President Kennedy was one of them. Almost 30 years ago, I interviewed a man who had been an early adopter of computers. He had worked in a low-level job at the Pentagon. He did have a peculiar skill. He was able to program computers. So, as part of his extracurricular activities, which he had not been assigned, he began to collate reports coming in from all over the world. He was able to develop a tracking system which enabled him to do summary reports of material coming in from diverse sources.

You can imagine what happened next. The department that he worked for became dependent on him. Everybody wants to save time. He found a way to do it for superiors in the department.

He was then assigned the task of putting the material in a compact form of just a few pages. Next, he was sent to the war room whenever Kennedy met with his military advisers. He told me that he placed the report for the day on everybody's place at the table. He said that he sat behind Kennedy, because he was supposed to be there, just in case Kennedy did not understand something, or wanted additional information. He said that Kennedy would come in, pick up the report, skim over it in just a few seconds, and put it aside. He told me that he never saw Kennedy make a mistake in terms of summarizing in his discussion whatever was in the report. He said that Kennedy never turned back to him to ask him a question about what was in the report.

I have no reason not to believe him. This story came up as an aside in a longer interview. I had no idea about his background. I did not interview him in order to find out something about Kennedy.
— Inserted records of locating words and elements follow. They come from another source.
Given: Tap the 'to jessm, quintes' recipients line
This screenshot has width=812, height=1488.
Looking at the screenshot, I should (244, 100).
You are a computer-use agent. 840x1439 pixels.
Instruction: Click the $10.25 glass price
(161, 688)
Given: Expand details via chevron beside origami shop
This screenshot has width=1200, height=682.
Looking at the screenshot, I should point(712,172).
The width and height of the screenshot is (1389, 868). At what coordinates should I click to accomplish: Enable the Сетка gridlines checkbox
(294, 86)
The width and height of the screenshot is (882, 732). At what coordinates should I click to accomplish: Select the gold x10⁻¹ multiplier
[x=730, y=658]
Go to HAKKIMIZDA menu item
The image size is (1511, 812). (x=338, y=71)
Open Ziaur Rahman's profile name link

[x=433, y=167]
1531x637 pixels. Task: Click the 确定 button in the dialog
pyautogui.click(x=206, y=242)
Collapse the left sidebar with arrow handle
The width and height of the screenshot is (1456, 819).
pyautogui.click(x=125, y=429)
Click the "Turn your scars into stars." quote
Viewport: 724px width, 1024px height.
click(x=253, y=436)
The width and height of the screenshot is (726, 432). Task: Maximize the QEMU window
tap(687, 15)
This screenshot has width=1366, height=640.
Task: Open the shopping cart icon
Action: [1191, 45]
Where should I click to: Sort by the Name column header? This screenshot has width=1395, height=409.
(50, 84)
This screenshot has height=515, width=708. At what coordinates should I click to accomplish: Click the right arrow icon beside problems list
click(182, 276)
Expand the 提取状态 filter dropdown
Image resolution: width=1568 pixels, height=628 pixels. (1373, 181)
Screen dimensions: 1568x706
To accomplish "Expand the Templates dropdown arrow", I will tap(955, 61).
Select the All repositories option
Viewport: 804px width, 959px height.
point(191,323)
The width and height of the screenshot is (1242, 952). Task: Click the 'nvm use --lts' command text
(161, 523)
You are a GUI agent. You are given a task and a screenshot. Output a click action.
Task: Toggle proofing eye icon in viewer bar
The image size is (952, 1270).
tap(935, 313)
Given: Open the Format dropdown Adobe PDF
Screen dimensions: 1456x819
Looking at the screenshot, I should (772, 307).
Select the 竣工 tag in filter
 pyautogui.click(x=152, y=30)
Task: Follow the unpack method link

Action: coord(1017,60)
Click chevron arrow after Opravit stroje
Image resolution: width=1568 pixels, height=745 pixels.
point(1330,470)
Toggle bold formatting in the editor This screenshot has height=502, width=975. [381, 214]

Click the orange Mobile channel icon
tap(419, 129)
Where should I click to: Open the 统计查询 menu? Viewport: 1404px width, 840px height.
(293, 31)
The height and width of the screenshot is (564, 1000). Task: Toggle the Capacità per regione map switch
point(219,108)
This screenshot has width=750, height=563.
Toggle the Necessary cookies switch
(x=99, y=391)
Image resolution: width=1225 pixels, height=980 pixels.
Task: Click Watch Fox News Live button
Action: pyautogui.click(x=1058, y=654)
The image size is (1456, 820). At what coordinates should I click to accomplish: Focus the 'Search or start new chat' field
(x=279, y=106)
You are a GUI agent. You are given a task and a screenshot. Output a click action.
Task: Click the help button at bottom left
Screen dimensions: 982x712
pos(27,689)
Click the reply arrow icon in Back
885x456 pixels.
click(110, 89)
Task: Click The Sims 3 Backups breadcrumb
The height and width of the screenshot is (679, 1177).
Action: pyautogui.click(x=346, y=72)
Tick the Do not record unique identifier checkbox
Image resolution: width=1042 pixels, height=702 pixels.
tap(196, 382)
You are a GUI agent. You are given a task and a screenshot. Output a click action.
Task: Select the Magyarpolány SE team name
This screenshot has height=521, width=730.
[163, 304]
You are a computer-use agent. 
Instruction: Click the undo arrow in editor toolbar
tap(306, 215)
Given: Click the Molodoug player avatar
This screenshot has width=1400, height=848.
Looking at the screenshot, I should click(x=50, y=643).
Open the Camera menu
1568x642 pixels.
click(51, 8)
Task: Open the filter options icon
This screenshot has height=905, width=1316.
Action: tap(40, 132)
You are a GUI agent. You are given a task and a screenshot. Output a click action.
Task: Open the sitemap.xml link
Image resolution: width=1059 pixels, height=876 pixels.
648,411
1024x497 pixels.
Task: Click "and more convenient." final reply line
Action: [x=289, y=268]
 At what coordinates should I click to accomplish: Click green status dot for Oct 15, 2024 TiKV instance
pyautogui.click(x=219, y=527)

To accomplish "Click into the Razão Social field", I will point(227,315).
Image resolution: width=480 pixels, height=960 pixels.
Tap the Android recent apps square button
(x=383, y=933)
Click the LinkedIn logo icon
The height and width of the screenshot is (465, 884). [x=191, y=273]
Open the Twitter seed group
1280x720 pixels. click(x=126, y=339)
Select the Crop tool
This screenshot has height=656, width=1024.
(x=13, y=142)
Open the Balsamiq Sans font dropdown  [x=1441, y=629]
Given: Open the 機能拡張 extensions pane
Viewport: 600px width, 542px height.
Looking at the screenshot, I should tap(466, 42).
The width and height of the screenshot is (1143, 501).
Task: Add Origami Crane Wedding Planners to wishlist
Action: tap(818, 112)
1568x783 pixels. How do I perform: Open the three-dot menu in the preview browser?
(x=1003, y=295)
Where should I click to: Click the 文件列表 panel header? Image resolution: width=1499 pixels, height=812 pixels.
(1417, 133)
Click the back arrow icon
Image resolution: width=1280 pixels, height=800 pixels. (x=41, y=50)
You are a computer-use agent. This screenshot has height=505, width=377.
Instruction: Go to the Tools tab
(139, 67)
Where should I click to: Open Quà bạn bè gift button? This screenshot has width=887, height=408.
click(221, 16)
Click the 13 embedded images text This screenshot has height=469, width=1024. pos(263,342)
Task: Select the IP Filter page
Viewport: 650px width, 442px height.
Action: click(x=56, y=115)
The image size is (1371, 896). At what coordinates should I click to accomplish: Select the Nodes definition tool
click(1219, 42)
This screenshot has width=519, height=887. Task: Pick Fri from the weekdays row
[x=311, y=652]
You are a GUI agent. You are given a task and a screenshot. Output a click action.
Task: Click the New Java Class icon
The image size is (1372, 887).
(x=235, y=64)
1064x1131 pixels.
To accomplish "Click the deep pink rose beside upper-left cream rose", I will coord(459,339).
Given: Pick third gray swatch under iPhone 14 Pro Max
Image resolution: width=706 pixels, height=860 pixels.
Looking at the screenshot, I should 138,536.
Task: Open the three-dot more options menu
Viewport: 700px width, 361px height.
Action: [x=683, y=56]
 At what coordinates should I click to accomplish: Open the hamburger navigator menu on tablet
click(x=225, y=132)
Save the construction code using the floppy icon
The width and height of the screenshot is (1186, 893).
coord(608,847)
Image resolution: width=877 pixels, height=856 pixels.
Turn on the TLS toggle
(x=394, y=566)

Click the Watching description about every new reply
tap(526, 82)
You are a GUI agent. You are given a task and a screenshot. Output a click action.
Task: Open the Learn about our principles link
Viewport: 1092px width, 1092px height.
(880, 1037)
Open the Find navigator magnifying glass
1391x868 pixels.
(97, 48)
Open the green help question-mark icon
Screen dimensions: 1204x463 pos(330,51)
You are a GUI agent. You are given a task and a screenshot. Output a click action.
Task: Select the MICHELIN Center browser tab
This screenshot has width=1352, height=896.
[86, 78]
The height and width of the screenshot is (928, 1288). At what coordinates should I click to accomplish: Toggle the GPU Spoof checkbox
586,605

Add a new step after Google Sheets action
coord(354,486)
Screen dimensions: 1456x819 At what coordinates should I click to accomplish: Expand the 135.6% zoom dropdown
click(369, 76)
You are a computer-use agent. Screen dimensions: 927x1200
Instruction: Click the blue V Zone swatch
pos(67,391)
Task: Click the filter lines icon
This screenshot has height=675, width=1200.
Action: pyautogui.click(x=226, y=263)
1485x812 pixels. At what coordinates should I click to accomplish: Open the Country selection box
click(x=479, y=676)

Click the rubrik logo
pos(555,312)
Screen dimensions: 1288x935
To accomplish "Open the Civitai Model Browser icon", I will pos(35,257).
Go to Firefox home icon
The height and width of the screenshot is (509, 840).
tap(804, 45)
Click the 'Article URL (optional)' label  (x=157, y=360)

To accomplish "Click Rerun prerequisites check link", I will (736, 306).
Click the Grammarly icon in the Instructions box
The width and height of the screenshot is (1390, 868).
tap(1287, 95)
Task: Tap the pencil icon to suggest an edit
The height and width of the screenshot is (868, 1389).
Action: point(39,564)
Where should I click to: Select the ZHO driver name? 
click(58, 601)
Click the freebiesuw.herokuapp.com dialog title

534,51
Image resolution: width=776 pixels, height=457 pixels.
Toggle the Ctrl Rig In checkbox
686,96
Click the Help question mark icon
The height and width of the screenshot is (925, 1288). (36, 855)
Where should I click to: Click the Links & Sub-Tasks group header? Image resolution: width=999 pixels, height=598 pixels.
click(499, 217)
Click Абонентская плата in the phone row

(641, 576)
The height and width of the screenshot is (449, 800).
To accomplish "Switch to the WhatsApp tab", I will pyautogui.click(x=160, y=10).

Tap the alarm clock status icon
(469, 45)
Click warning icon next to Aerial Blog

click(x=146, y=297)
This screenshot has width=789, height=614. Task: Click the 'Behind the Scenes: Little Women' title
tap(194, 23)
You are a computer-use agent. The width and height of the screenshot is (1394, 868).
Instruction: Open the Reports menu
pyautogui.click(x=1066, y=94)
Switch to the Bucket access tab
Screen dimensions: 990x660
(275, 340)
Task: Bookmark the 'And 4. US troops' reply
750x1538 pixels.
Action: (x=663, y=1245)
Reading is as reading does. If the President of the United States can come in, briefly skim over material, remember everything in the report, and discuss it with other people who have read the report at 350 words a minute, then he has read the report. We can call it skimming, but we call it that because we cannot read that fast, and we don't want to be reminded that it may be our fault. But I don't think it is our fault. I think certain individuals have the skill of reading this fast, and assimilating the information in such a way that they can recall it.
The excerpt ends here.